L’Opep a réussi son coup. Fin 2016, en changeant de stratégie et en jouant la carte de la rareté, les cours du brut on fini par remonter. Aujourd’hui, le baril tourne autour de 60 dollars quand il était tombé à 40 dollars à l'été 2016. Il s’agit de son plus haut niveau depuis juin 2015.
 
Ne pas prolonger l’accord serait donner le signal de la réouverture des vannes, et sans aucun doute les prix repartiraient à la baisse. Selon le site Boursorama, on s’acheminerait vers une prolongation de l’accord jusqu’à la fin de l’année 2018. C’est en tout cas la ligne adoptée par l’Arabie Saoudite.
 
Mais selon les observateurs, le principal obstacle pourrait venir de la Russie. Sa production est supérieure à celle de l’Arabie Saoudite de plus d’un million de barils/jour. Or, selon Sukrit VIjayakar, un spécialiste cité par l’AFP, l’extraction va encore augmenter en 2018. Le champ Sakhaline 1 va voir sa production faire un bond de 25%. De quoi réduire à néant  la tentative de l’Opep.

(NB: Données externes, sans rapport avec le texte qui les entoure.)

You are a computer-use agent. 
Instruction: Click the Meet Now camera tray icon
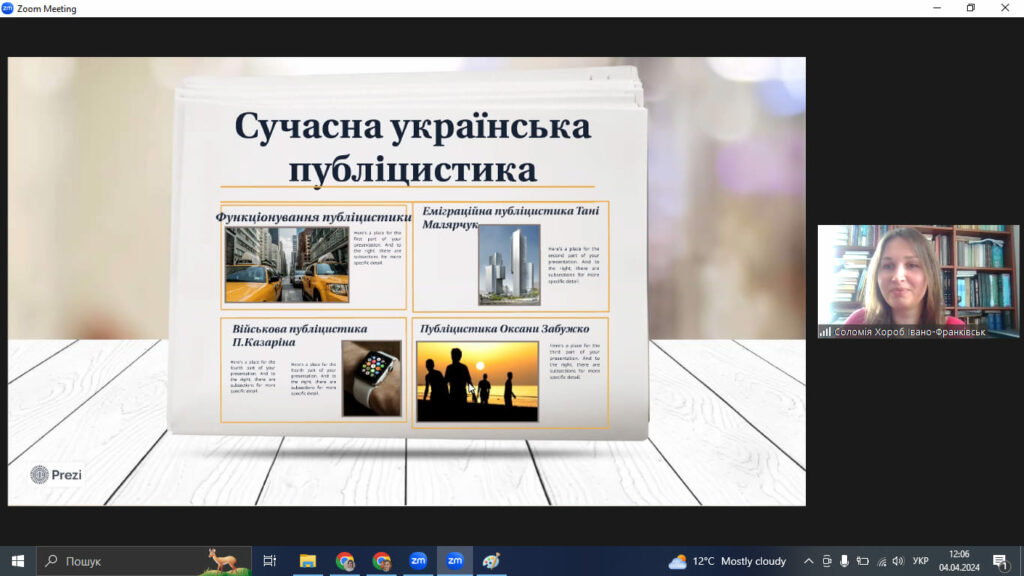click(x=827, y=561)
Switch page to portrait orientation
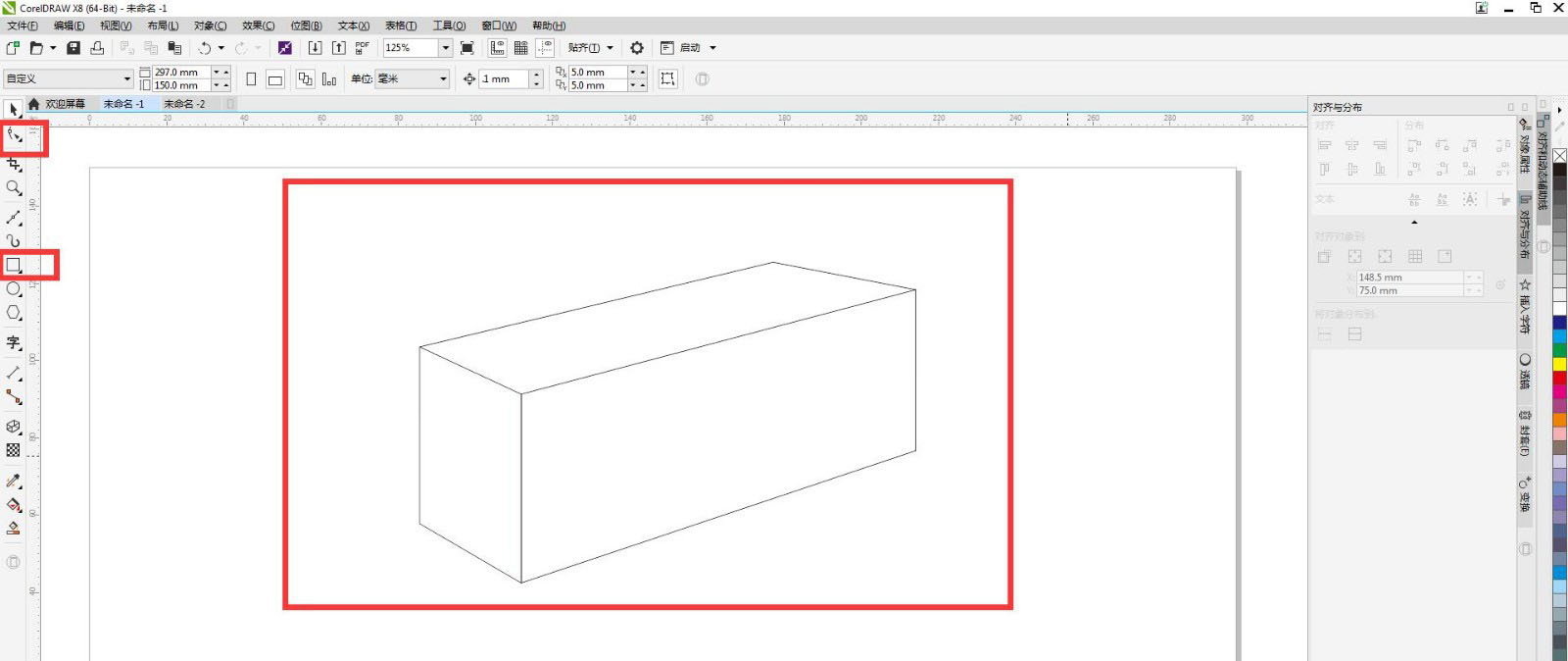This screenshot has width=1568, height=661. 251,79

Autre aspect et non des moindres, le respect de la discipline par les membres de l’Opep. A 40 dollars le baril, tout le monde joue le jeu de la baisse de la production. Les cours sont si bas que personne n’a rien à perdre. Mais à 60 dollars, l’enjeu n’est plus le même et la tentation de remplir les caisses au plus vite est forte. C’est notamment une attitude que l’on prête à l’Algérie. Au plus fort de la crise, en 2015, on estimait que l’Algérie avait une réserve de change de deux ou trois ans. Aujourd’hui, il est l’heure de faire les comptes et une relance de la production offrirait un bon bol d’air.
 
L’inconnue libyenne
Reste la Libye. Certes le pays fait la une pour d’autres affaires. Mais malgré l’anarchie ambiante, le pays produit, et de plus en  plus. Or, il est exempté de quotas. En juin 2017, le million de barils/jour était atteint. Autre pays exempté, le Nigeria. Lui aussi est écartelé entre production massive et cours élévés.